● **Exercise goal**
All lines of the entries with "will" in them must be listed.

● **Provided records**
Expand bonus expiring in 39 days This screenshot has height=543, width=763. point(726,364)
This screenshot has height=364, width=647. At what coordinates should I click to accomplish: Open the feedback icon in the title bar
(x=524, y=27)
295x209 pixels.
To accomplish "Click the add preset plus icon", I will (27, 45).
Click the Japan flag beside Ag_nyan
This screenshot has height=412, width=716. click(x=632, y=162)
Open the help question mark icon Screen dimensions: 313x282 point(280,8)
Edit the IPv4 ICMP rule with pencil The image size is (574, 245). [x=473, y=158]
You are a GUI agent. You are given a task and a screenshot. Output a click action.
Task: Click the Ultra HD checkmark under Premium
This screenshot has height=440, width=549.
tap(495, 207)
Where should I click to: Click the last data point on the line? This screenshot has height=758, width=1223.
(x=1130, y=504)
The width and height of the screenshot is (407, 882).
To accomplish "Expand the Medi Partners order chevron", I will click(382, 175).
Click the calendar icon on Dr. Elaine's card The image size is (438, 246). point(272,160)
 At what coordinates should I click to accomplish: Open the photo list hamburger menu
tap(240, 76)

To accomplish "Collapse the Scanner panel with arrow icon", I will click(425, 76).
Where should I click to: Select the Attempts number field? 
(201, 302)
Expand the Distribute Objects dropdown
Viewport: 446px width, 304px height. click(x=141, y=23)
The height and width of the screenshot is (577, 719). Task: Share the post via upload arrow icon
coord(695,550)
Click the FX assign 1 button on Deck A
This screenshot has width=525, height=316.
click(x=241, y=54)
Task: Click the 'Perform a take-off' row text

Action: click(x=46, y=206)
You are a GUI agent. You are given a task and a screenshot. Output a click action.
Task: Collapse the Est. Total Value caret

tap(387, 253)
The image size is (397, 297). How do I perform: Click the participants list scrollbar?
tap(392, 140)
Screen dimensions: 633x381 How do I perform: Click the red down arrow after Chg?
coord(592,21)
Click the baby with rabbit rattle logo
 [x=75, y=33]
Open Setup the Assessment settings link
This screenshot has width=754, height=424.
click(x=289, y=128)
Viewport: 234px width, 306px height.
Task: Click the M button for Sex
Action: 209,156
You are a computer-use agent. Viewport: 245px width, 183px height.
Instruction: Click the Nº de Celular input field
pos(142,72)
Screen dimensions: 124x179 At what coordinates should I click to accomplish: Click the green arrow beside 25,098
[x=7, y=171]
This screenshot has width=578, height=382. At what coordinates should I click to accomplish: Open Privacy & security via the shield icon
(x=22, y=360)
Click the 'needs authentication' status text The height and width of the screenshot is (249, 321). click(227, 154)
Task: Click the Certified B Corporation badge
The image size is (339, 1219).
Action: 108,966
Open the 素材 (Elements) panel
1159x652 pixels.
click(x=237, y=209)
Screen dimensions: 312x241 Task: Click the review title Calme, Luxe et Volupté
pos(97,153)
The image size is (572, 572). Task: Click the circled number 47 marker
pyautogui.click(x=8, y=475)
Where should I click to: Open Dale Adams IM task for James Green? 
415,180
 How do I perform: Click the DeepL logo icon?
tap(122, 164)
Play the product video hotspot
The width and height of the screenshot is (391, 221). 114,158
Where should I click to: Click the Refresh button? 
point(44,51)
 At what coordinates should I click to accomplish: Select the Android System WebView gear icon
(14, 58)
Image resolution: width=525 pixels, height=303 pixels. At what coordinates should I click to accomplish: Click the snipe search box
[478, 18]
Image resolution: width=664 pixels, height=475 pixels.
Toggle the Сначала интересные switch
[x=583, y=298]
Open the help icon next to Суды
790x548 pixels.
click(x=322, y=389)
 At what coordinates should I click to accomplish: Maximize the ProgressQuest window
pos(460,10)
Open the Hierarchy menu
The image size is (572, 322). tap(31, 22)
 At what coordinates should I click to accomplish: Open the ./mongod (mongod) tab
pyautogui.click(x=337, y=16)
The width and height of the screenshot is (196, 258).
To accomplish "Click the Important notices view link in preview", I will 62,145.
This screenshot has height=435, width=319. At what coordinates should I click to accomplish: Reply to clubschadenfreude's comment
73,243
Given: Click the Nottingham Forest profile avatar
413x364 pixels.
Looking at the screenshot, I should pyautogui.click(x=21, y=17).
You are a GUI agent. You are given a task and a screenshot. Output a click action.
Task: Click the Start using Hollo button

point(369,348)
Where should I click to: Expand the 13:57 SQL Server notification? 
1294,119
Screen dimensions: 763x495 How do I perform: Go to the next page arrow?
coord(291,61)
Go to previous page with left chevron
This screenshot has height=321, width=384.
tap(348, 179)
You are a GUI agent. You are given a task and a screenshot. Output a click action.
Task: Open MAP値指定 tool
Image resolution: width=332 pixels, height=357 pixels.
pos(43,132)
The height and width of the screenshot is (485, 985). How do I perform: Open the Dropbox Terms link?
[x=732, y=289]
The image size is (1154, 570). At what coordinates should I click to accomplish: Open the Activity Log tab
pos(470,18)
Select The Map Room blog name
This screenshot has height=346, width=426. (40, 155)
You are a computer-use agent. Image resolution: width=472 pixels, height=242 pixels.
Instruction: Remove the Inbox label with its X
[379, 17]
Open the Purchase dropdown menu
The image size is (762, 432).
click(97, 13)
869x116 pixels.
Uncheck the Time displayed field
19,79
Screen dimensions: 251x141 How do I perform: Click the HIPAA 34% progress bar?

● **Answer**
To accomplish "Click the add preset plus icon", I will (27, 45).
To accomplish "Expand the Medi Partners order chevron", I will click(382, 175).
To accomplish "Collapse the Scanner panel with arrow icon", I will click(425, 76).
To accomplish "Click the Important notices view link in preview", I will 62,145.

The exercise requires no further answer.